- **Records supplied**
>>

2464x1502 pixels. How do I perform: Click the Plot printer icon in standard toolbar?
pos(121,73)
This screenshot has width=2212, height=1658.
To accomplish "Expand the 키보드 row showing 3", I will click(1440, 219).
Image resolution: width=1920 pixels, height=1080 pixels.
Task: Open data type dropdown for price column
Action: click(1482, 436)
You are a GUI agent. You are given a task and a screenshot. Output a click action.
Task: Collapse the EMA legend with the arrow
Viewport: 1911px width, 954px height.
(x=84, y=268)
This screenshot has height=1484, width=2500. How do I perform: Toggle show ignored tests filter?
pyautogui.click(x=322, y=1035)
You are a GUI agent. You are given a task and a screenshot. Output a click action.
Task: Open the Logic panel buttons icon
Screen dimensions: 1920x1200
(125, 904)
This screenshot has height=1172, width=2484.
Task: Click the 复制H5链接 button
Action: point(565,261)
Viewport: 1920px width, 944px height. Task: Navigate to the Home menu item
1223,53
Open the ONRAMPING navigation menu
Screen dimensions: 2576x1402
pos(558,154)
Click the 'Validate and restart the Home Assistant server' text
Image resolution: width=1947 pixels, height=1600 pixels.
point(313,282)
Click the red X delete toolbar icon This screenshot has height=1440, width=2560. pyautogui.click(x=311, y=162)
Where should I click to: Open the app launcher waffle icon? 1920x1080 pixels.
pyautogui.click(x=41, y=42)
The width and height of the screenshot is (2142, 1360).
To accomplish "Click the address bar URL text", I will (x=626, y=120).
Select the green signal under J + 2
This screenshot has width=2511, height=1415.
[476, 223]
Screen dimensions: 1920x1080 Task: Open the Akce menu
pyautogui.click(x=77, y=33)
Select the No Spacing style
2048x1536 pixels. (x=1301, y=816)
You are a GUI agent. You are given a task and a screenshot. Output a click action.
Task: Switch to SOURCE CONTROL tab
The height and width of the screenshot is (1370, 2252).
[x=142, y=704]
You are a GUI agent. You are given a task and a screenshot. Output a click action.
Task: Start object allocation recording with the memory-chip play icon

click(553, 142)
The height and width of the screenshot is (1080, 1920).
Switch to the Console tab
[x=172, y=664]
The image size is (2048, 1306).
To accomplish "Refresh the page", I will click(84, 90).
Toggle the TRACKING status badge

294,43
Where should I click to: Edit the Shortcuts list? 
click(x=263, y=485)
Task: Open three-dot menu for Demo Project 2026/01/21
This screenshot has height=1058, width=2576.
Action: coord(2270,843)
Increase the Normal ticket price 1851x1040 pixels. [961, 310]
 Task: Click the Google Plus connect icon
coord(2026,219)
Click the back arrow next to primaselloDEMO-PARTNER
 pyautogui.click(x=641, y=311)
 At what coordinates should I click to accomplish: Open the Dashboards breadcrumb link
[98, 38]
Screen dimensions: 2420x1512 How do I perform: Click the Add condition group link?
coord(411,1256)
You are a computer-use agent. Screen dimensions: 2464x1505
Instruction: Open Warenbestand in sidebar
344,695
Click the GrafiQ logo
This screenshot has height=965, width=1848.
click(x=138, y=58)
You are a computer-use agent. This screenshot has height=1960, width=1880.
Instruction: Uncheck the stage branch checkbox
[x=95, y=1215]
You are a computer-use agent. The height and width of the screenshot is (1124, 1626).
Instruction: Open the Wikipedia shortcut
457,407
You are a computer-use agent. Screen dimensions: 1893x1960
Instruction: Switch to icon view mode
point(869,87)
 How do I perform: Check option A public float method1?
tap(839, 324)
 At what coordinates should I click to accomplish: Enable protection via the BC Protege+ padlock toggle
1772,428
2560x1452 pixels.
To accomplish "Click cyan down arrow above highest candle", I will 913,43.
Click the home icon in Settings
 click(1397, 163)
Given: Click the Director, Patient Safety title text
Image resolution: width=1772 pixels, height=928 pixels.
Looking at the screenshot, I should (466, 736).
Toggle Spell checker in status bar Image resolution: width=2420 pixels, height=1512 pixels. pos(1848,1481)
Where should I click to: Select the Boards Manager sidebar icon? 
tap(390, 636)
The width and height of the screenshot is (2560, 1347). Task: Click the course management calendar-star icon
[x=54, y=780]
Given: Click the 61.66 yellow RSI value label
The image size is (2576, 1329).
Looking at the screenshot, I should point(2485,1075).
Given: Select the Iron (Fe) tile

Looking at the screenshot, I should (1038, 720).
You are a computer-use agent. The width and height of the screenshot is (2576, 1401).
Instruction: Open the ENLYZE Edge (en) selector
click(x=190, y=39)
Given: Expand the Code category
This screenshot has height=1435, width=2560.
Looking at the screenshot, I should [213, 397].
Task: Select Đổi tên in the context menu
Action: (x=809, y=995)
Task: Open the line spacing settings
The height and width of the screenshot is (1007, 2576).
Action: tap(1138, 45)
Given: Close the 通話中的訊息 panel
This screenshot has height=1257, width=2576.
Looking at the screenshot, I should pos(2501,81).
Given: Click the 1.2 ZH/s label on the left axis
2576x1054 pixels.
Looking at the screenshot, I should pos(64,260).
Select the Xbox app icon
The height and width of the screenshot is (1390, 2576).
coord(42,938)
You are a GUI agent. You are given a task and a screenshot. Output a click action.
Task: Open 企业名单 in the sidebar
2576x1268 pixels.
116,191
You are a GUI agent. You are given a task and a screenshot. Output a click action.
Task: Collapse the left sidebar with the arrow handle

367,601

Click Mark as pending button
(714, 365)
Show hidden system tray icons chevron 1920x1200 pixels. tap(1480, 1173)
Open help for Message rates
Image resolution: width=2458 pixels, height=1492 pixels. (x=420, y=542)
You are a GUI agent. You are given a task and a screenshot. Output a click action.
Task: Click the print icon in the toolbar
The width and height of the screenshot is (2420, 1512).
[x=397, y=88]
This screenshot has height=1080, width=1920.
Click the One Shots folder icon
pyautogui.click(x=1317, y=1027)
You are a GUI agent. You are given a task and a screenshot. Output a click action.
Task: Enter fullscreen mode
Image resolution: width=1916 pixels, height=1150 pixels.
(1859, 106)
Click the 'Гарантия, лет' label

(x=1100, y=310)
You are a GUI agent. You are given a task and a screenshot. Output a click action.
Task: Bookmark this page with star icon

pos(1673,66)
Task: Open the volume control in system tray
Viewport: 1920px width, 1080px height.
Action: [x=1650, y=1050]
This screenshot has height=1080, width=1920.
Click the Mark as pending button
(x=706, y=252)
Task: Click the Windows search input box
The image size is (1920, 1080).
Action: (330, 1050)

<<

- **What is expected**
Set the entries down again precisely as they were given.

- **Task result**
2464x1502 pixels. How do I perform: Click the Plot printer icon in standard toolbar?
pos(121,73)
This screenshot has width=2212, height=1658.
To accomplish "Expand the 키보드 row showing 3", I will click(1440, 219).
Image resolution: width=1920 pixels, height=1080 pixels.
Task: Open data type dropdown for price column
Action: click(1482, 436)
You are a GUI agent. You are given a task and a screenshot. Output a click action.
Task: Collapse the EMA legend with the arrow
Viewport: 1911px width, 954px height.
(x=84, y=268)
This screenshot has height=1484, width=2500. How do I perform: Toggle show ignored tests filter?
pyautogui.click(x=322, y=1035)
You are a GUI agent. You are given a task and a screenshot. Output a click action.
Task: Open the Logic panel buttons icon
Screen dimensions: 1920x1200
(125, 904)
This screenshot has height=1172, width=2484.
Task: Click the 复制H5链接 button
Action: point(565,261)
Viewport: 1920px width, 944px height. Task: Navigate to the Home menu item
1223,53
Open the ONRAMPING navigation menu
Screen dimensions: 2576x1402
pos(558,154)
Click the 'Validate and restart the Home Assistant server' text
Image resolution: width=1947 pixels, height=1600 pixels.
point(313,282)
Click the red X delete toolbar icon This screenshot has height=1440, width=2560. pyautogui.click(x=311, y=162)
Where should I click to: Open the app launcher waffle icon? 1920x1080 pixels.
pyautogui.click(x=41, y=42)
The width and height of the screenshot is (2142, 1360).
To accomplish "Click the address bar URL text", I will (x=626, y=120).
Select the green signal under J + 2
This screenshot has width=2511, height=1415.
[476, 223]
Screen dimensions: 1920x1080 Task: Open the Akce menu
pyautogui.click(x=77, y=33)
Select the No Spacing style
2048x1536 pixels. (x=1301, y=816)
You are a GUI agent. You are given a task and a screenshot. Output a click action.
Task: Switch to SOURCE CONTROL tab
The height and width of the screenshot is (1370, 2252).
[x=142, y=704]
You are a GUI agent. You are given a task and a screenshot. Output a click action.
Task: Start object allocation recording with the memory-chip play icon

click(553, 142)
The height and width of the screenshot is (1080, 1920).
Switch to the Console tab
[x=172, y=664]
The image size is (2048, 1306).
To accomplish "Refresh the page", I will click(84, 90).
Toggle the TRACKING status badge

294,43
Where should I click to: Edit the Shortcuts list? 
click(x=263, y=485)
Task: Open three-dot menu for Demo Project 2026/01/21
This screenshot has height=1058, width=2576.
Action: coord(2270,843)
Increase the Normal ticket price 1851x1040 pixels. [961, 310]
 Task: Click the Google Plus connect icon
coord(2026,219)
Click the back arrow next to primaselloDEMO-PARTNER
 pyautogui.click(x=641, y=311)
 At what coordinates should I click to accomplish: Open the Dashboards breadcrumb link
[98, 38]
Screen dimensions: 2420x1512 How do I perform: Click the Add condition group link?
coord(411,1256)
You are a computer-use agent. Screen dimensions: 2464x1505
Instruction: Open Warenbestand in sidebar
344,695
Click the GrafiQ logo
This screenshot has height=965, width=1848.
click(x=138, y=58)
You are a computer-use agent. This screenshot has height=1960, width=1880.
Instruction: Uncheck the stage branch checkbox
[x=95, y=1215]
You are a computer-use agent. The height and width of the screenshot is (1124, 1626).
Instruction: Open the Wikipedia shortcut
457,407
You are a computer-use agent. Screen dimensions: 1893x1960
Instruction: Switch to icon view mode
point(869,87)
 How do I perform: Check option A public float method1?
tap(839, 324)
 At what coordinates should I click to accomplish: Enable protection via the BC Protege+ padlock toggle
1772,428
2560x1452 pixels.
To accomplish "Click cyan down arrow above highest candle", I will 913,43.
Click the home icon in Settings
 click(1397, 163)
Given: Click the Director, Patient Safety title text
Image resolution: width=1772 pixels, height=928 pixels.
Looking at the screenshot, I should (466, 736).
Toggle Spell checker in status bar Image resolution: width=2420 pixels, height=1512 pixels. pos(1848,1481)
Where should I click to: Select the Boards Manager sidebar icon? 
tap(390, 636)
The width and height of the screenshot is (2560, 1347). Task: Click the course management calendar-star icon
[x=54, y=780]
Given: Click the 61.66 yellow RSI value label
The image size is (2576, 1329).
Looking at the screenshot, I should point(2485,1075).
Given: Select the Iron (Fe) tile

Looking at the screenshot, I should (1038, 720).
You are a computer-use agent. The width and height of the screenshot is (2576, 1401).
Instruction: Open the ENLYZE Edge (en) selector
click(x=190, y=39)
Given: Expand the Code category
This screenshot has height=1435, width=2560.
Looking at the screenshot, I should [213, 397].
Task: Select Đổi tên in the context menu
Action: (x=809, y=995)
Task: Open the line spacing settings
The height and width of the screenshot is (1007, 2576).
Action: tap(1138, 45)
Given: Close the 通話中的訊息 panel
This screenshot has height=1257, width=2576.
Looking at the screenshot, I should pos(2501,81).
Given: Click the 1.2 ZH/s label on the left axis
2576x1054 pixels.
Looking at the screenshot, I should pos(64,260).
Select the Xbox app icon
The height and width of the screenshot is (1390, 2576).
coord(42,938)
You are a GUI agent. You are given a task and a screenshot. Output a click action.
Task: Open 企业名单 in the sidebar
2576x1268 pixels.
116,191
You are a GUI agent. You are given a task and a screenshot. Output a click action.
Task: Collapse the left sidebar with the arrow handle

367,601

Click Mark as pending button
(714, 365)
Show hidden system tray icons chevron 1920x1200 pixels. tap(1480, 1173)
Open help for Message rates
Image resolution: width=2458 pixels, height=1492 pixels. (x=420, y=542)
You are a GUI agent. You are given a task and a screenshot. Output a click action.
Task: Click the print icon in the toolbar
The width and height of the screenshot is (2420, 1512).
[x=397, y=88]
This screenshot has height=1080, width=1920.
Click the One Shots folder icon
pyautogui.click(x=1317, y=1027)
You are a GUI agent. You are given a task and a screenshot. Output a click action.
Task: Enter fullscreen mode
Image resolution: width=1916 pixels, height=1150 pixels.
(1859, 106)
Click the 'Гарантия, лет' label

(x=1100, y=310)
You are a GUI agent. You are given a task and a screenshot. Output a click action.
Task: Bookmark this page with star icon

pos(1673,66)
Task: Open the volume control in system tray
Viewport: 1920px width, 1080px height.
Action: [x=1650, y=1050]
This screenshot has height=1080, width=1920.
Click the Mark as pending button
(x=706, y=252)
Task: Click the Windows search input box
The image size is (1920, 1080).
Action: (330, 1050)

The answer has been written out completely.